GPs are not happy with their lot - many of them anyway.
Complaints about the rising workload and lack of funding for primary care in England have been made loud and clear for some time now.
David Cameron's restated drive to make the NHS a fully seven-day-a-week service has added to their sense of grievance.
For the British Medical Association (BMA) to criticise the government over its handling of primary care is hardly new.
The BMA has already made clear its opposition to moving towards seven-day-a-week surgery opening before current shortfalls in staffing and resources are addressed.
But the tone of the speech by Dr Chaand Nagpaul, chair of the BMA's GP committee, represents an escalation of the rhetoric and a further souring of its relationship with Whitehall.
He refers to a "catastrophic timebomb ready to explode" in the shape of doctors leaving general practice. He says that without a turnaround in recruitment "we won't have a comprehensive general practice service in parts of the UK".
He talks of an "unashamed starvation of general practice" in terms of resources even as demand increases.
The speech is peppered with phrases like "imploding under the strain", and "not just a perfect storm, but an absolute hurricane".
His members, he says, believe that workload pressures are damaging patient care.
Just three days after David Cameron set out his stall for the NHS in England in his first major speech of the election including the seven day pledge,
Dr Nagpaul calls on him to "jettison the political pipedreams of tomorrow".
He says its "absolutely pointless" promising 5,000 more GPs by 2020 if 10,000 retire in that time.

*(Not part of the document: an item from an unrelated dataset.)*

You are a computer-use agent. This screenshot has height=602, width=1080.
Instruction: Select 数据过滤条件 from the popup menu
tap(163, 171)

Getting surgeries to open seven days a week is a "surreal obsession".
This is indeed hard-hitting stuff.
The government's irritation is all too clear in the Department of Health response which refers to the "doctors' union".
A spokesperson describes it as "an overly negative and pessimistic view". The statement says that thousands of GPs in England are already offering access seven days a week.

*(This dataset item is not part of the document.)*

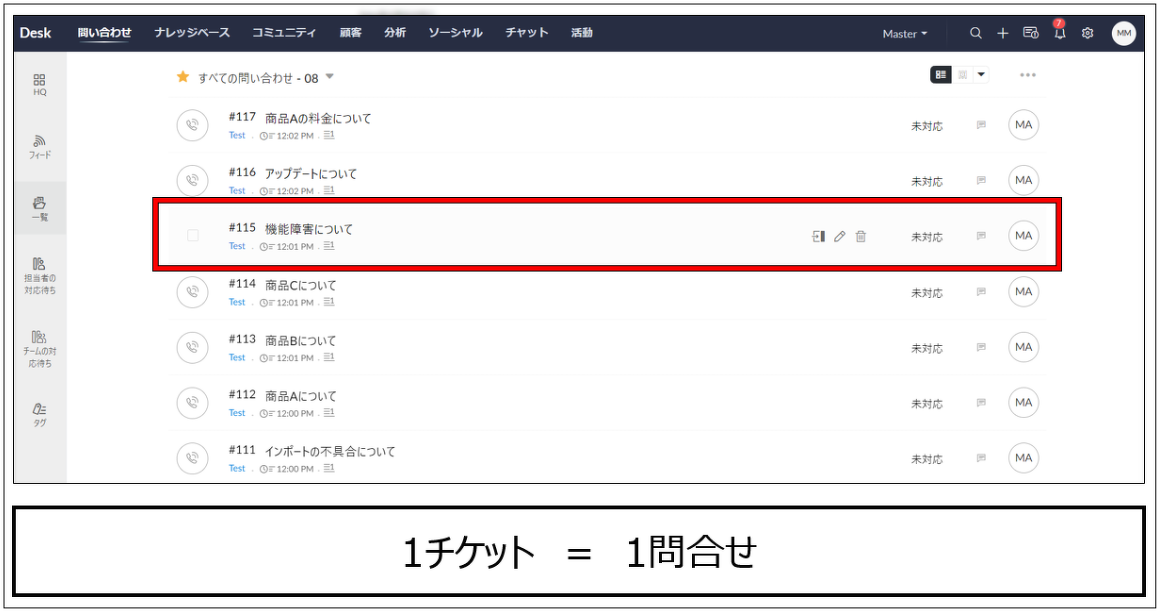
Task: Open notifications bell icon
Action: 1059,32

Saturday surgery 'dropped'
It is clear that there are innovative approaches at those practices which have received backing from the Prime Minister's Challenge Fund.
Some have grouped together to offer patients a walk-in service every day of the week.

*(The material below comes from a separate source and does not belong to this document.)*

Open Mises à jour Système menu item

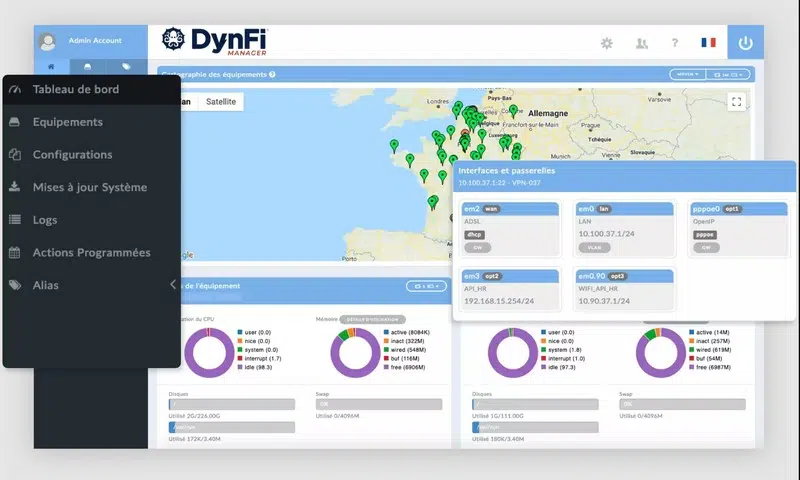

Some, including a group in Birmingham visited by Mr Cameron on Monday, provide 12 hours a day access to GPs for patients on the phone.
But some doctors and practices regard the seven-day-a-week policy as a red herring.
One GP in Wiltshire tells me that his patients want and get their own GP from 8am till 6.30pm during the working week and are guaranteed an on the day appointment. So demand at the weekend is limited.
An experiment in opening on a Saturday morning was dropped because patients did not make use of it.
Simon Stevens, the head of NHS England, said in a speech this week that the service was entering the most challenging period in its 67 year history.
The Prime Minister is aware of that and hopes that his plan for a seven day NHS will help address that challenge. But it has not taken long for resistance to emerge.
The GPs will be hard to win over and a lengthy war of words seems likely.